_SOURCE DOCUMENT_.
The Atlantic Canada Airports Association says changes that are being proposed to Canada’s Air Passenger Protection Regulations (APPR) could increase prices and reduce service in a region that’s already facing connectivity issues.
As first reported in the Globe and Mail, the association recently outlined its concerns in a submission to the Canadian Transportation Agency (CTA), which has been gathering feedback as it looks to implement changes to rules that hold airlines financially responsible for flight disruptions.
Ottawa’s proposed overhaul of air passenger rights charter include beefed-up measures that aim to tighten “loopholes” to traveller compensation and lead to harsher penalties.
Under the current system, a passenger is entitled to between $125 and $1,000 in compensation for a three-hour-plus delay or a cancellation made within 14 days of a scheduled departure unless the disruption is outside the airline's control, such as weather or a safety issue (like mechanical problems) – the latter of which some critics say airlines have been using to dodge responsibility.
Ottawa, in June, streamlined the rules and, as of Sept. 30, passengers will be entitled to compensation when a flight is disrupted, unless the airline can show “exceptional circumstances.”
They are also eligible for refunds, food or hotel stays, depending on the situation.
Former Transport Minister Omar Alghabra left it to the CTA to define the "circumstances," and enact other policies.
The CTA’s consultation period on the changes is now over and submissions are posted on its website here.
“While we support efforts to improve the passenger experience, much work is needed to ensure changes do not inadvertently lead to detrimental negative implications and unintended consequences that hurt the entire sector including the travelling public,” writes Nadia MacDonald, executive director of the group, which represents hubs in Halifax, St. John’s and 11 other cities.
“Increased regulatory demands including penalties, cost recovery mechanisms and other penalties will burden airlines with higher operational costs, potentially translating to escalated ticket prices for air travellers and reduced regional connectivity.”
In addition: “For passengers, increased costs limit accessibility to air travel, potentially hindering tourism, family visits, and business trips.”
The current air passenger rights system was first introduced in 2019 before the COVID-19 pandemic struck.

_MATERIAL PROVIDED_.
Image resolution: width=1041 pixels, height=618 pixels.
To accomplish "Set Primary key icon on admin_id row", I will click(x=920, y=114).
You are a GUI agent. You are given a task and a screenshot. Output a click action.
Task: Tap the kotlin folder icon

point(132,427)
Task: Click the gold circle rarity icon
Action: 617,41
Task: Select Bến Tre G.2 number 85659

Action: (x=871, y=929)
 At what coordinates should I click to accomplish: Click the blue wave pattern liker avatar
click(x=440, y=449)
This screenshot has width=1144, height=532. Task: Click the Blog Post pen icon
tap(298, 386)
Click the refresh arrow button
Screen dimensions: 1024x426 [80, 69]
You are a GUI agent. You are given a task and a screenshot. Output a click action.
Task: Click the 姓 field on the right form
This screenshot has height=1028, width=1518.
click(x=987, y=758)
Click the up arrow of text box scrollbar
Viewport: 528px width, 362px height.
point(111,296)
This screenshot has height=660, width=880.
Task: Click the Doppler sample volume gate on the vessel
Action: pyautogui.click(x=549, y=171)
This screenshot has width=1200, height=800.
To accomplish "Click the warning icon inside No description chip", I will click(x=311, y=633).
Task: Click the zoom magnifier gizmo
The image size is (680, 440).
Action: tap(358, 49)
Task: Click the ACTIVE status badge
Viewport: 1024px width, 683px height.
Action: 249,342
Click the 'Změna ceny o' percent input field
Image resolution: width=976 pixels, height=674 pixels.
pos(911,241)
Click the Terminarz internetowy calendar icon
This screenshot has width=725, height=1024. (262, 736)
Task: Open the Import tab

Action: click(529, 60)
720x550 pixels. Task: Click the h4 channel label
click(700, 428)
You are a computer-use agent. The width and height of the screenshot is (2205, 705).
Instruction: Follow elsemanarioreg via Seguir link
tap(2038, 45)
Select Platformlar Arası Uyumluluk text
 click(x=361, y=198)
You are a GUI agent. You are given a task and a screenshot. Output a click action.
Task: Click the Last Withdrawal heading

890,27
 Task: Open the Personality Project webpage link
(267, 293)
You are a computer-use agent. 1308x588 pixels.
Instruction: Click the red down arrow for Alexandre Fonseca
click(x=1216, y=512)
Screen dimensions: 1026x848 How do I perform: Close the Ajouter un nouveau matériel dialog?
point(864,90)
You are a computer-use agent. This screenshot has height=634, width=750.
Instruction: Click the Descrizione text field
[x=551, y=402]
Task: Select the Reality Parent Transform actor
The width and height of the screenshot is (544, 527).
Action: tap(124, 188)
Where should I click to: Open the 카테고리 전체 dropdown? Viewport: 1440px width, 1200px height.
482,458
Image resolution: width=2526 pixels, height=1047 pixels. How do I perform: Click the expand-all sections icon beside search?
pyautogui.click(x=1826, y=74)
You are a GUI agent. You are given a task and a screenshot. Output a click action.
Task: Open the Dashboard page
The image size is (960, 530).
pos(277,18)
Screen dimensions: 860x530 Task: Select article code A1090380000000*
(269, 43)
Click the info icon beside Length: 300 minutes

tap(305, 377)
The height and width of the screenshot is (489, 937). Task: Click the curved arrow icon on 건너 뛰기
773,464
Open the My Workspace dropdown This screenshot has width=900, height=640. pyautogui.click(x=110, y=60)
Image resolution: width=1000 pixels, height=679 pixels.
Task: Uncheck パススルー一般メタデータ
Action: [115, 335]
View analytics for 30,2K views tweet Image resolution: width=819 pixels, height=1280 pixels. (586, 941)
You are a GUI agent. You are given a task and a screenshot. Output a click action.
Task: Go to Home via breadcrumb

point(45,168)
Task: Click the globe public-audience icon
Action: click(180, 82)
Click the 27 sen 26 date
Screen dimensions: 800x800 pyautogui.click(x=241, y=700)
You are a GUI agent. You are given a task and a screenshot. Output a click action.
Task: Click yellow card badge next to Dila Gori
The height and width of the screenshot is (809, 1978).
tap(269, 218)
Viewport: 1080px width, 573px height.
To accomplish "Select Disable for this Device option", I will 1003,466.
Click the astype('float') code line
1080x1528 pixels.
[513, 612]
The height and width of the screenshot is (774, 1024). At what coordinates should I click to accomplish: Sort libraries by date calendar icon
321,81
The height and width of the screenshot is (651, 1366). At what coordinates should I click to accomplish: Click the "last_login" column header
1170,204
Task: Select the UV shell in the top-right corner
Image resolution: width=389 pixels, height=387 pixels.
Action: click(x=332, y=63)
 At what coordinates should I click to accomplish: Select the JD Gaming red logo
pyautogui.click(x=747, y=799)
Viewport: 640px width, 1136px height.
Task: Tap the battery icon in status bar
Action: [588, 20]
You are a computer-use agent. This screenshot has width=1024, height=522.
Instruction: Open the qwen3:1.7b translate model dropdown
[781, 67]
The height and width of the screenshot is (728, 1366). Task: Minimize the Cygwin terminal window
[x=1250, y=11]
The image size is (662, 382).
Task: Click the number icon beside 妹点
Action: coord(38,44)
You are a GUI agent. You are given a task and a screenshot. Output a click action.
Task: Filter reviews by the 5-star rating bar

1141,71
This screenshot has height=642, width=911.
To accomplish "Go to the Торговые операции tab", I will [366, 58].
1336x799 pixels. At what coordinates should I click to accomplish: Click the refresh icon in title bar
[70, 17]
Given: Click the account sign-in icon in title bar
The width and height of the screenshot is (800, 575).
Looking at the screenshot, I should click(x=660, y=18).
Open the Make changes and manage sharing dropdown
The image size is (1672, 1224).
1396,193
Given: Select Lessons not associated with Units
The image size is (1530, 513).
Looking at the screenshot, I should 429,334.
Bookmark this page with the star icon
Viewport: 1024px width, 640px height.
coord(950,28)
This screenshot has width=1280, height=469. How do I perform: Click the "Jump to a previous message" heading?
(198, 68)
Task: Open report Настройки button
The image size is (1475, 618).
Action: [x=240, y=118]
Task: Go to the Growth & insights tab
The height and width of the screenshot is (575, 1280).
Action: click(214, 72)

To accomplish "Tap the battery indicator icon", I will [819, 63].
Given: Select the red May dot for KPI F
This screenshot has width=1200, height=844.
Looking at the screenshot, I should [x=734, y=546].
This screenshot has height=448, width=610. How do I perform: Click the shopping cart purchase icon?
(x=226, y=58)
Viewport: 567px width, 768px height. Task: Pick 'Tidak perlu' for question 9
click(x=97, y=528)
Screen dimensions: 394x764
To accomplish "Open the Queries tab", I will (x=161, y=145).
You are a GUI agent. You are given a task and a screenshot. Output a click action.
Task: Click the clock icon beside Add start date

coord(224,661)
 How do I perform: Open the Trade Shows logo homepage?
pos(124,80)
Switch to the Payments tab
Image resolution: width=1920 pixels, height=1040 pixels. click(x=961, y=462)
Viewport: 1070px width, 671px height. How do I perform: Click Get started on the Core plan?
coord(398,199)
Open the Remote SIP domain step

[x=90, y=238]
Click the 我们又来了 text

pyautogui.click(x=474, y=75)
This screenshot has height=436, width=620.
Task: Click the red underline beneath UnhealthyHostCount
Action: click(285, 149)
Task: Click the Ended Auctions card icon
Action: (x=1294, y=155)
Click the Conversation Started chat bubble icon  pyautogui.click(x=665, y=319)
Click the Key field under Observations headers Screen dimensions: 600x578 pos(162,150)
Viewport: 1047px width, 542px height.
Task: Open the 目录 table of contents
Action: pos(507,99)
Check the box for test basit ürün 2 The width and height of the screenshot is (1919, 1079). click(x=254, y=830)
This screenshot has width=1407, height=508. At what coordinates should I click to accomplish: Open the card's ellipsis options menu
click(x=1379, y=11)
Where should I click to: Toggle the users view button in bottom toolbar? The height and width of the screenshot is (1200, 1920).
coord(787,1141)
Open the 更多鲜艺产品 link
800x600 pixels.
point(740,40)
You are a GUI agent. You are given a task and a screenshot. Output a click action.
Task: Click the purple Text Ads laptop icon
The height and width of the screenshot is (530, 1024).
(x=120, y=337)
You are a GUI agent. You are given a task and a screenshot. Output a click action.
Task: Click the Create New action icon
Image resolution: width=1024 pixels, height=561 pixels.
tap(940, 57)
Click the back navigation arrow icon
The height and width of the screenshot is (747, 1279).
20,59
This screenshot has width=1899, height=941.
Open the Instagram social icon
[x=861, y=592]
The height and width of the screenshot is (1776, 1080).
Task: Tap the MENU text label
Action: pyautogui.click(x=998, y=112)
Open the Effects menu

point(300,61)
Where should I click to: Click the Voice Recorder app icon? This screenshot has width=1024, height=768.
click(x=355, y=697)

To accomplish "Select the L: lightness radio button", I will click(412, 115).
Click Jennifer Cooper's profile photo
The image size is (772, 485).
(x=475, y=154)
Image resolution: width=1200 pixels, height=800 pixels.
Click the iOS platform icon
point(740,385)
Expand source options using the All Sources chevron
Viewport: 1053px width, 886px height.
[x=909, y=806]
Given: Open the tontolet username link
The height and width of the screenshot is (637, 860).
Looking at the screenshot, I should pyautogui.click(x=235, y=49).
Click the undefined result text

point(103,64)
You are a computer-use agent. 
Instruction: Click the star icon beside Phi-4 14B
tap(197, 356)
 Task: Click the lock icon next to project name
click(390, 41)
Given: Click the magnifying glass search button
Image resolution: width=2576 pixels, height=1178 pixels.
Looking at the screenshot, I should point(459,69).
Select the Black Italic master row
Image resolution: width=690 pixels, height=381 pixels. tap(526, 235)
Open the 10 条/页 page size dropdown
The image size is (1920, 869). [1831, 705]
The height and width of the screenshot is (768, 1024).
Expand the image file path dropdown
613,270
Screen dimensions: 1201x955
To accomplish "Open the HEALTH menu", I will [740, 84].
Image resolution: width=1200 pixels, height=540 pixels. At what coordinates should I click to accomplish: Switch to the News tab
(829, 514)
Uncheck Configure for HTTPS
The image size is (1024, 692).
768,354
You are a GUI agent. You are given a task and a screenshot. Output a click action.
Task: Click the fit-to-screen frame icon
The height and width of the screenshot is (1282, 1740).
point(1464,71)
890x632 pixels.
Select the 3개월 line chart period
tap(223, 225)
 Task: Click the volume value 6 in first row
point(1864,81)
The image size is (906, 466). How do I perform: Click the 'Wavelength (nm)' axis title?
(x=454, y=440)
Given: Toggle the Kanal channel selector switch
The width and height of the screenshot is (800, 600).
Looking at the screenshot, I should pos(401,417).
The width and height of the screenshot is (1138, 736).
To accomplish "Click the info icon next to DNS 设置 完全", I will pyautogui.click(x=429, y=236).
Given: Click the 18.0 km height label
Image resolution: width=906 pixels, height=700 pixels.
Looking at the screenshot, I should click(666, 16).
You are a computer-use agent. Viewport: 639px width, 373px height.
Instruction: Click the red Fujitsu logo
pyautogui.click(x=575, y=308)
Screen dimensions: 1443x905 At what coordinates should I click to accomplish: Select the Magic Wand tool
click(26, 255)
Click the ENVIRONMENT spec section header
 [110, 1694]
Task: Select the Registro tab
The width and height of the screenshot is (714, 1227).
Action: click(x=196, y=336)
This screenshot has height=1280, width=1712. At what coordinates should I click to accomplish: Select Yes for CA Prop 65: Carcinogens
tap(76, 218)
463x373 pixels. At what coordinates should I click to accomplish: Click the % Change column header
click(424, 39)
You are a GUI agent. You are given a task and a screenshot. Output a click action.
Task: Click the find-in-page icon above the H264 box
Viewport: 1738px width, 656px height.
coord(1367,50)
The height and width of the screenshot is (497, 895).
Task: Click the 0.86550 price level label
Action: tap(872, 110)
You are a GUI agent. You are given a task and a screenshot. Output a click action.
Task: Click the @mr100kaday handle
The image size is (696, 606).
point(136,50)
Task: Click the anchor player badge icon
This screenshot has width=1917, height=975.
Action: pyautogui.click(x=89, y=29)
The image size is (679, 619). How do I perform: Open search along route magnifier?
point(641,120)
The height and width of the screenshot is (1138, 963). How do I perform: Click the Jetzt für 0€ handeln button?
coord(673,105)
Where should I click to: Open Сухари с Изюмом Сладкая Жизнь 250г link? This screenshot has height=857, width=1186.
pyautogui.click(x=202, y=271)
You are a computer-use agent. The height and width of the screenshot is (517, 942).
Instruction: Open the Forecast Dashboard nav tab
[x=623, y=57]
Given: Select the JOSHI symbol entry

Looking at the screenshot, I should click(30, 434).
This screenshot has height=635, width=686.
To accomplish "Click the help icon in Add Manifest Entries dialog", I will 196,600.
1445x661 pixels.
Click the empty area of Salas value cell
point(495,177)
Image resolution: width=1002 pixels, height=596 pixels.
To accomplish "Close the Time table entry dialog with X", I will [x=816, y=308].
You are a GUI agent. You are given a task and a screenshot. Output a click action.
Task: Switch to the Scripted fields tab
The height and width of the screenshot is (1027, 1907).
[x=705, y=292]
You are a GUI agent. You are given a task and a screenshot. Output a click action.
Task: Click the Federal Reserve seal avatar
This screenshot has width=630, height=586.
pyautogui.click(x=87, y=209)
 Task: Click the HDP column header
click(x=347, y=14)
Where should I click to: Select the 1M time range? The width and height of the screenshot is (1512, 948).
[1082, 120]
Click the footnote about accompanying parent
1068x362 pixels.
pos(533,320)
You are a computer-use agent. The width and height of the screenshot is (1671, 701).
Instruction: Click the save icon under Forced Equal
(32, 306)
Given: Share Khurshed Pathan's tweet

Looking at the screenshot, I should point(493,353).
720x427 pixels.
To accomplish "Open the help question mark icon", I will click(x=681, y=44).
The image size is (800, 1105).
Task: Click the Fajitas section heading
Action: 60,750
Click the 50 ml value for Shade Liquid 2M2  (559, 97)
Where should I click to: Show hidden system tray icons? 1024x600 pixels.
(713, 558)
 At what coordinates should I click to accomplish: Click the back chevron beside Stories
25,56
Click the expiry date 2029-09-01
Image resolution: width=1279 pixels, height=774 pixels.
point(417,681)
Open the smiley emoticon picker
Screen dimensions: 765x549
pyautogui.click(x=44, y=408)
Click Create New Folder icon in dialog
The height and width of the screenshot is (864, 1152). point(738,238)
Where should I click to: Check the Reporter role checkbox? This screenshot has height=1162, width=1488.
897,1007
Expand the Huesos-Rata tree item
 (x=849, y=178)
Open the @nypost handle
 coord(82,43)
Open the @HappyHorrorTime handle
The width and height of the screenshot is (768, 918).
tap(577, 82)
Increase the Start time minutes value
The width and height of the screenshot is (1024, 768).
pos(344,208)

_PROBLEM REQUIREMENTS_. Reproduce the passage of the air passenger rights article from "Under the current" to "its website here." word for word. The listing isn't needed here.

_EXERCISE RESULT_.
Under the current system, a passenger is entitled to between $125 and $1,000 in compensation for a three-hour-plus delay or a cancellation made within 14 days of a scheduled departure unless the disruption is outside the airline's control, such as weather or a safety issue (like mechanical problems) – the latter of which some critics say airlines have been using to dodge responsibility.
Ottawa, in June, streamlined the rules and, as of Sept. 30, passengers will be entitled to compensation when a flight is disrupted, unless the airline can show “exceptional circumstances.”
They are also eligible for refunds, food or hotel stays, depending on the situation.
Former Transport Minister Omar Alghabra left it to the CTA to define the "circumstances," and enact other policies.
The CTA’s consultation period on the changes is now over and submissions are posted on its website here.